◆ TEXT UNDER STUDY:
______

Monday, May 31, 2010
Profits whet appetite for lower wages
Published May 28, 2010 5:53 PM
by Martha Grevatt
This is Part 2 of a two-part report. Read Part 1 at www.workers.org/2010/us/uaw_0429/.
It was front-page news. General Motors, for the first time in three years, posted a profit — and no small profit. In January, February and March combined GM raked in $865 million.
Media analysts are quick to cite the drop in interest payments to GM’s lenders. Since cleaning out much of its debt in a government-orchestrated “quick rinse” bankruptcy, the company’s quarterly interest obligation has fallen from $1.2 billion to $337 million.
You would think this was the prime reason for GM’s speedy turnaround. No mention is made of the huge concessions — made while labor productivity soared and GM closed plants and cut the workforce by more than half — from the United Auto Workers. Yet it is by driving down the cost of labor power that profits — including the segment gobbled up by the banks and other bondholders — are increased.
GM cried poverty in 2005 and again in 2007, and during last year’s Chapter 13 bankruptcy threatened Chapter 7 liquidation. Each time, GM was able to squeeze huge wage and benefit cuts from UAW workers. Break time was shortened and a paid holiday was taken away. The givebacks, especially the most recent contract modifications, represent a huge transfer of wealth from labor to capital.
Similar contract changes were obtained during the Chrysler bankruptcy, which was portrayed as a dress rehearsal for GM. They went beyond concessions at Ford, which did not undergo bankruptcy. Last fall workers at Ford voted down the GM/Chrysler pattern, which took away the right to strike when the current contract expires in 2011, by a 4-to-1 margin.
UAW President Ron Gettelfinger and Vice President for Ford Bob King pitched the concessions as necessary to make Ford competitive. The day after the “no” vote, Ford reported a third-quarter profit of more than $1 billion. The company’s profits for 2009 came to $2.7 billion and were $2.1 billion for the first quarter this year.
Even Chrysler has improved its cash position dramatically, posting marginal first-quarter losses, and then only after taxes and interest payments were deducted from “operating profit.”
Prior to GM’s announcement, former White House “car czar” Stephen Rattner hinted that GM would have positive news. Rattner hailed the work of the Auto Task Force in crafting the deal that allowed auto companies to reap profits when the seasonally adjusted annualized rate of car sales hovers around just 10 million per year — compared to over 16 million before the recession. Before, the decrease in sales income and increase in cash incentives generated a negative cash flow.

______

◆ DATASET:

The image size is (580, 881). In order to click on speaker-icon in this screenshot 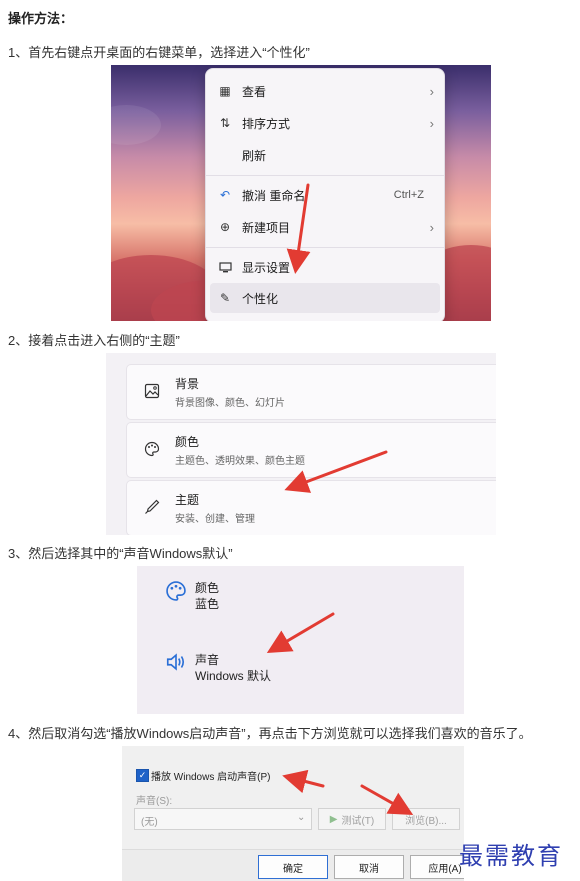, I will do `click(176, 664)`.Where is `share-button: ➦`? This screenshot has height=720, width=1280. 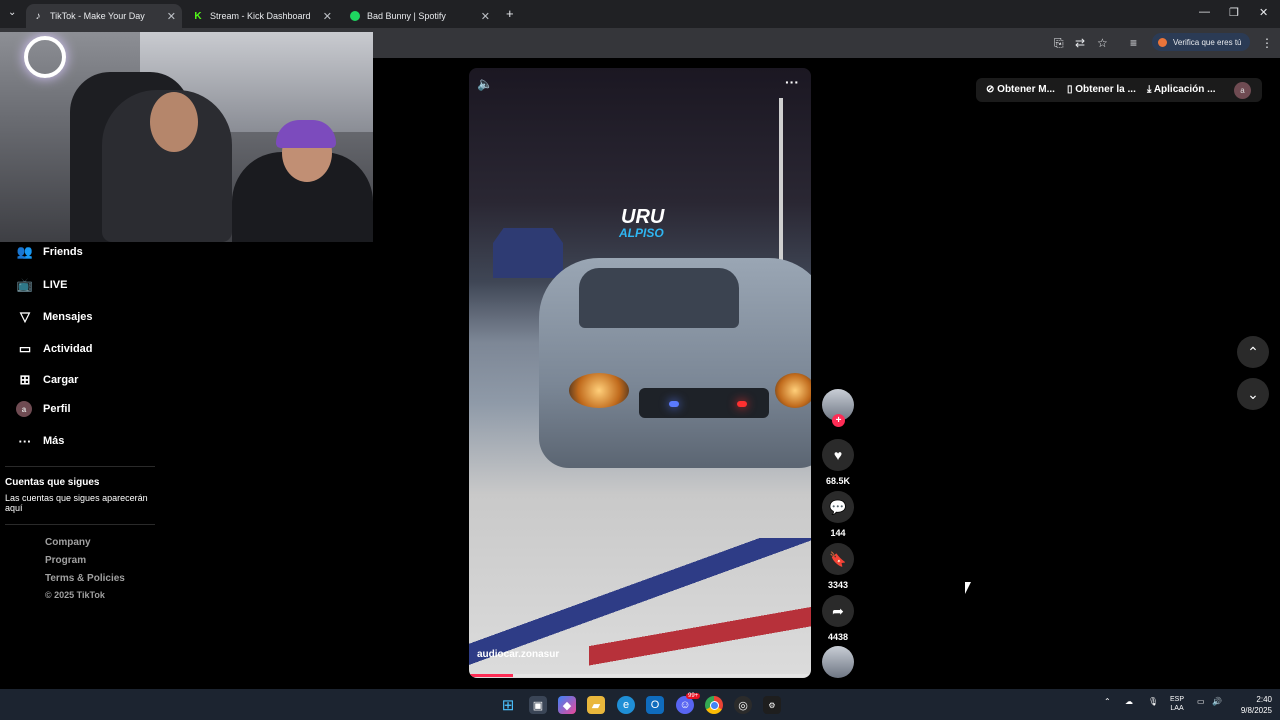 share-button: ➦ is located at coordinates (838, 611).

______

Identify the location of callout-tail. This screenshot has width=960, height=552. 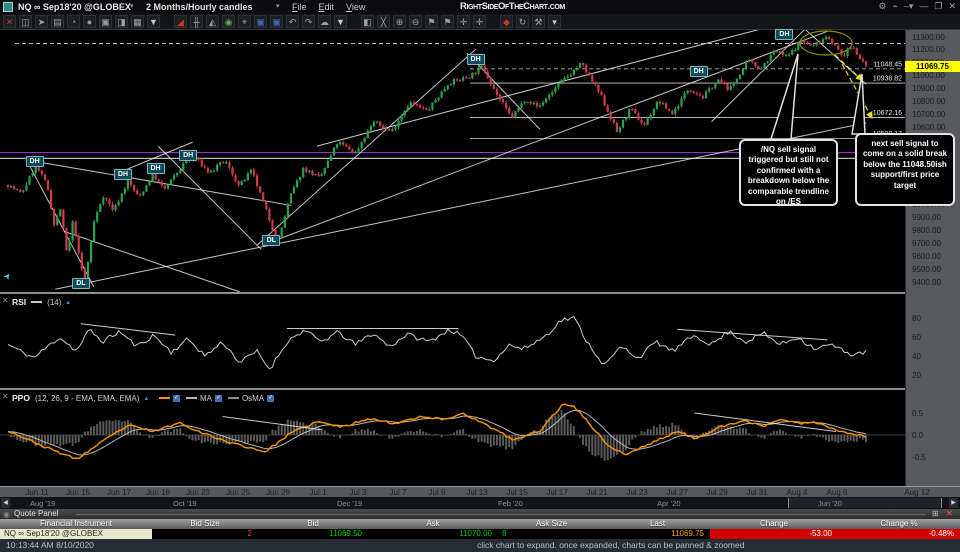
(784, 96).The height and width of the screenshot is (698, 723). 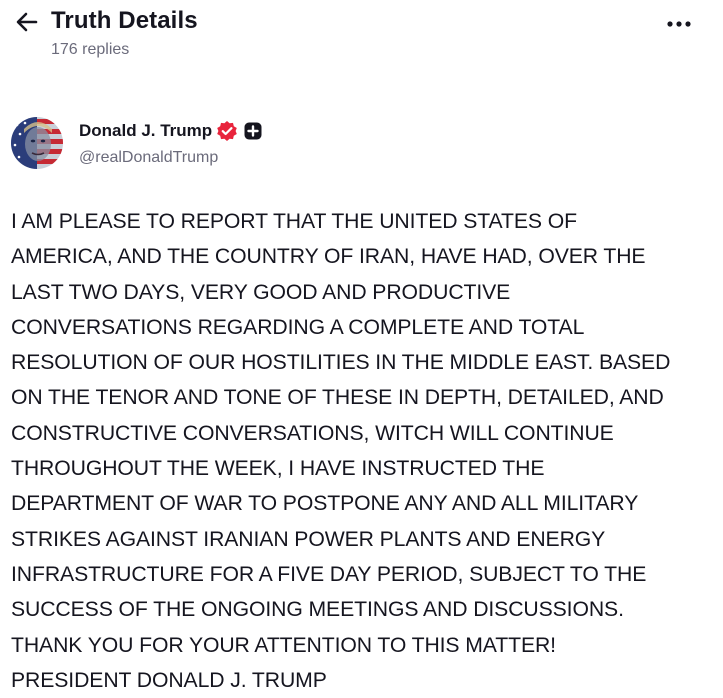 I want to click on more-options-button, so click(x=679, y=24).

______

◆ EXPLORE THE MATERIAL:
(a) Quote the article on GM's profits and autoworker concessions word for word, everything from "Monday, May 31, 2010" down to "to $337 million.".
(b) Continue the article on GM's profits and autoworker concessions from where it stops.

◆ EXPECTED OUTPUTS:
(a)
Monday, May 31, 2010
Profits whet appetite for lower wages
Published May 28, 2010 5:53 PM
by Martha Grevatt
This is Part 2 of a two-part report. Read Part 1 at www.workers.org/2010/us/uaw_0429/.
It was front-page news. General Motors, for the first time in three years, posted a profit — and no small profit. In January, February and March combined GM raked in $865 million.
Media analysts are quick to cite the drop in interest payments to GM’s lenders. Since cleaning out much of its debt in a government-orchestrated “quick rinse” bankruptcy, the company’s quarterly interest obligation has fallen from $1.2 billion to $337 million.

(b)
This capitalist milestone was only reached by paying workers less while increasing the hours of work.
It should be expected that the UAW would insist, at a minimum, on getting back everything workers gave up prior to the GM and Chrysler bankruptcy. “When there’s equality of sacrifice, there’s got to be equality of gain,” stressed Bob King, who is expected to replace Gettelfinger at the UAW convention in June. “We just want to make sure when things turn around we share in the upside,” he said during a speech to executives and analysts. (New York Times, May 12)
There is no “equality of sacrifice” under capitalism. Over the past three decades autoworkers have made concessions in every single contract. Yet even when profits take a beating, executives collect millions in salaries, bonuses, stock options and other perks. In good years and bad, untold billions in interest and “servicing” fees have filled the coffers of JPMorgan Chase, Goldman Sachs, Citibank and their cohorts — no concessions there!
Thus far the companies have offered the workers nothing in the way of gratitude for their sacrifices. On the contrary, the restored liquidity of the Detroit Three has only whetted their appetites for a deeper plunge in the price of labor power.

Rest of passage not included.